Japan has summoned a China envoy to protest an unusually long visit by Chinese government ships near disputed waters in the East China Sea.
Tokyo's foreign ministry says the four ships entered the Japan-controlled territory on Wednesday. It says they had still not left 24 hours later.
Japanese Chief Cabinet Secretary Yoshihide Suga says acting ambassador Han Zhiqiang has been summoned to "sharply protest" the move.
"This intrusion into Japanese territorial waters is the longest since the Japanese government nationalized the Senkaku islands last September and is completely unacceptable," he said.
The decades-old dispute flared up late last year, after Tokyo purchased some of the contested islands from their private Japanese landowner.

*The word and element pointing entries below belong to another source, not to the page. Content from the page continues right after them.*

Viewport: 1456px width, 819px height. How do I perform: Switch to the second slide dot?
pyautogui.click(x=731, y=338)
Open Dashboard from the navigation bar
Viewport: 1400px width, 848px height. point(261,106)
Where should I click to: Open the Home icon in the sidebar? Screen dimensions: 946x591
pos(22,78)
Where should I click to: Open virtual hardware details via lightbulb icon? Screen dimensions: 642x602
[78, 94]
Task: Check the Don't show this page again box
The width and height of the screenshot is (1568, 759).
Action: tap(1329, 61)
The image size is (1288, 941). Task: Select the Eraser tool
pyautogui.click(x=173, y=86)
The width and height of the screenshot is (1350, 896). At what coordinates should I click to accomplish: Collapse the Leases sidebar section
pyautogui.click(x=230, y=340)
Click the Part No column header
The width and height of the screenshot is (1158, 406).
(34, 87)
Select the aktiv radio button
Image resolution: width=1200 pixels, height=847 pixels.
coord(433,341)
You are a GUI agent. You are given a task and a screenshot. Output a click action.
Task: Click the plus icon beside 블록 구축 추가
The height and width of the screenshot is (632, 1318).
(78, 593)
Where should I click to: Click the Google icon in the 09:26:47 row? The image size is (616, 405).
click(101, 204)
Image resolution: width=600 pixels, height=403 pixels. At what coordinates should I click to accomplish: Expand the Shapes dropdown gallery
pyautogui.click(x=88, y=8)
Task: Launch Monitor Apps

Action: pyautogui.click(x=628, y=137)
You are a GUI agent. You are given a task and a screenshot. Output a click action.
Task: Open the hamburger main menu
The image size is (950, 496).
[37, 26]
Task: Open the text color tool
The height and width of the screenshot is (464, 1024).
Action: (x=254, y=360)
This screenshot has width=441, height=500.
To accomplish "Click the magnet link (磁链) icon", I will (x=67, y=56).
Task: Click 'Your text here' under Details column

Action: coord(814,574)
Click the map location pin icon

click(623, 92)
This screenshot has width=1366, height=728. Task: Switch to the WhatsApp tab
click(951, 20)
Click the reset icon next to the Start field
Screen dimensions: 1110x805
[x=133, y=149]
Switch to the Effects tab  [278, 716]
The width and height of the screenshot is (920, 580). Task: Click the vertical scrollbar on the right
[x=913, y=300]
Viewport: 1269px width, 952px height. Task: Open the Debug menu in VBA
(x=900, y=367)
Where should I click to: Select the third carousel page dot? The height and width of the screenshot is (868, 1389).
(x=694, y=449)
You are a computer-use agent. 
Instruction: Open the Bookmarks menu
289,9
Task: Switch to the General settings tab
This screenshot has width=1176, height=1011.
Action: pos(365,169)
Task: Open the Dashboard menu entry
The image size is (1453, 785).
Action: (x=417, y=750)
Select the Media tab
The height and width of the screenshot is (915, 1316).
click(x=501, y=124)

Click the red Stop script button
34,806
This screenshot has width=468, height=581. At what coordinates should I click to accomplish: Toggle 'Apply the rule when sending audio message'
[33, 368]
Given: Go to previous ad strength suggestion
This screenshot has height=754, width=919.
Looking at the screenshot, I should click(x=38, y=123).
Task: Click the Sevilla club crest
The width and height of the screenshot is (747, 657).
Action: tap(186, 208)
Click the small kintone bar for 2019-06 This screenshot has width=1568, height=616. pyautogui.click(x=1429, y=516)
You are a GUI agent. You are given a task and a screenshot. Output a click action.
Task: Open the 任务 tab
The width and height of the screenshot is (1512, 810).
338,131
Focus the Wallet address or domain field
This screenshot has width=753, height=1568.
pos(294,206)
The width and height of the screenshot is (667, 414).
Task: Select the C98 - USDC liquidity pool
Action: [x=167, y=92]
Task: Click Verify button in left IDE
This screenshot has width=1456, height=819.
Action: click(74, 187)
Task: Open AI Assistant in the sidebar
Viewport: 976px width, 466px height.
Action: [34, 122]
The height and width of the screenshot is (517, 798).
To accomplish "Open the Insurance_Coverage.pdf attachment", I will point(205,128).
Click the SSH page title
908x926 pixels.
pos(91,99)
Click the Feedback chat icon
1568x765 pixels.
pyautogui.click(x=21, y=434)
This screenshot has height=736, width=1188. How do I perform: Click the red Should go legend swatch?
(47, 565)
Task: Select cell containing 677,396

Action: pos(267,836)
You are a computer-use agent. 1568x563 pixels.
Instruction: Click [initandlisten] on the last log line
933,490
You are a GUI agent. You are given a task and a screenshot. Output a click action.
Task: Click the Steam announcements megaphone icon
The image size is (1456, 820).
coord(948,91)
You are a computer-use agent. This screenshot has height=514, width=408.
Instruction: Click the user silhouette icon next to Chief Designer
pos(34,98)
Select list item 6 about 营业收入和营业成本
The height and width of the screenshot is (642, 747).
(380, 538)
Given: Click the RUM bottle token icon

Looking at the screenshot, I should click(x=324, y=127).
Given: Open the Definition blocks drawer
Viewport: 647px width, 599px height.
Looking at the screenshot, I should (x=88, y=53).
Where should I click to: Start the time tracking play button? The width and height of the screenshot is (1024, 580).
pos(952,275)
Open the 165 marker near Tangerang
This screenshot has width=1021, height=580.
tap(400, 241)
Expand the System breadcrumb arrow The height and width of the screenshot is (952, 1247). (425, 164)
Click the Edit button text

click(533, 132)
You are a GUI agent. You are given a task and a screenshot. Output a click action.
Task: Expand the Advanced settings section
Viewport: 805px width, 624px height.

Since then, Beijing has sent regular air and sea patrols near the islands, in what some say is an attempt to challenge Japan's control of the energy-rich, strategic area.
This has led to fears of an unintended military clash and has raised tensions considerably between the populations of the two countries.
There is new evidence that deteriorating relations could further impact the significant trade between the world's second and third largest economies.
A study conducted by the official China Daily newspaper found a growing number of people in both countries are pessimistic about economic relations.
The study found over 40 percent of Japanese believe bilateral ties will experience a downturn both politically and economically. It said the poll in China revealed similar figures.
Overall, nine out of 10 respondents in both countries said they dislike the other nation. That is the worst level in almost nine years since the poll was first conducted.
The official Xinhua news agency said the biggest reason for the negative attitude is the dispute over the Diaoyu islands, which are known as Senkaku in Japan.